Building a statistical significance testing web service powered by R

R is a programming language focused on solving statistical and mathematical calculations. R programs often operate on large, in-memory data sets, which feels somewhat similar to database programming. Examples in the R Cookbook bear a resemblence to functional programming in clojure, as others have noted.

I’ve been exploring the language to gain insight into related, but disparate technologies that I use with regularity (e.g. Postgres), but for this to be really useful, I’d like to see R behind a webservice. Looking through the official website, there are many defunct attempts at using R in this manner, often abandoned once the maintainer finishes their masters.

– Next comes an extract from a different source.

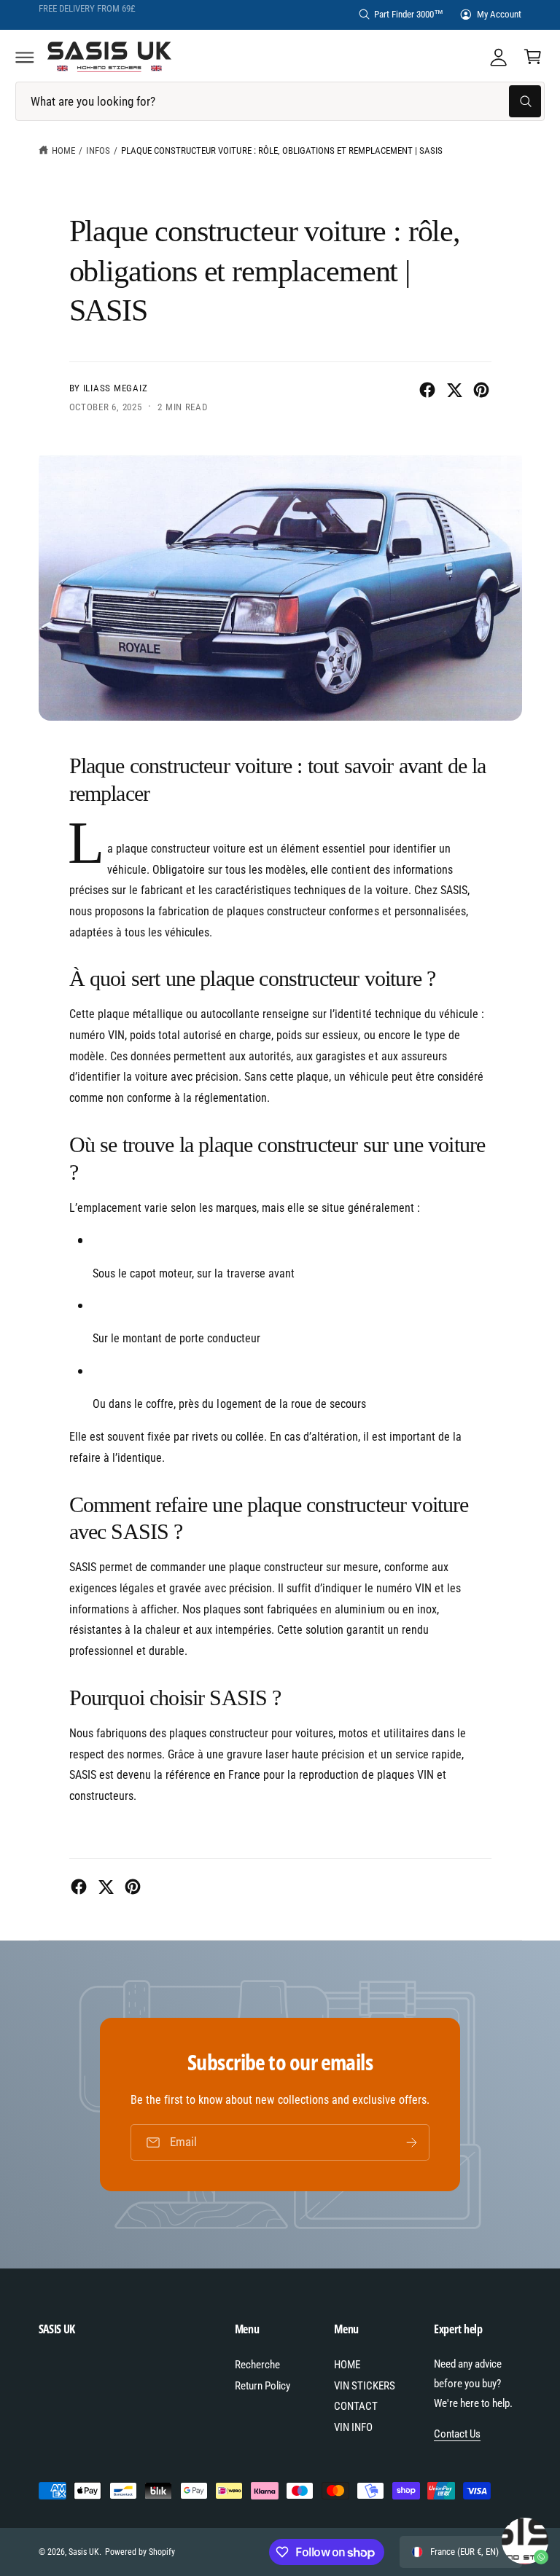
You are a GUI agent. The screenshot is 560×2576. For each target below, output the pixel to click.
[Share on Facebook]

A couple have survived, notably Rook and rApache. Rook is a web server inside of R, and rApache, as you might guess, is an Apache module that calls R. I’ve chosen rApache, as I’d like to have a battle-tested front-end for this – while R seems to have very committed maintainers, there do not seem to be very many of them, and I have yet to find examples of anyone running this as a production application.

Inspired by WolframAlpha’s APIs, I built a small web service to test statistical significance. In the future I intend to do tests on performance and security, as well as available JSON libraries.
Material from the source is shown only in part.